Repeat each line of the listing exactly as written.

•••

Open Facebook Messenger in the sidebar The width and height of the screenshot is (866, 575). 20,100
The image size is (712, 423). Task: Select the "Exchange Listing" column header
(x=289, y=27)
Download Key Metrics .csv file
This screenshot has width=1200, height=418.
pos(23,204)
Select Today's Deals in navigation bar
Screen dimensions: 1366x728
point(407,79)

•••

◆ Output of the exercise
Open Facebook Messenger in the sidebar The width and height of the screenshot is (866, 575). 20,100
The image size is (712, 423). Task: Select the "Exchange Listing" column header
(x=289, y=27)
Download Key Metrics .csv file
This screenshot has width=1200, height=418.
pos(23,204)
Select Today's Deals in navigation bar
Screen dimensions: 1366x728
point(407,79)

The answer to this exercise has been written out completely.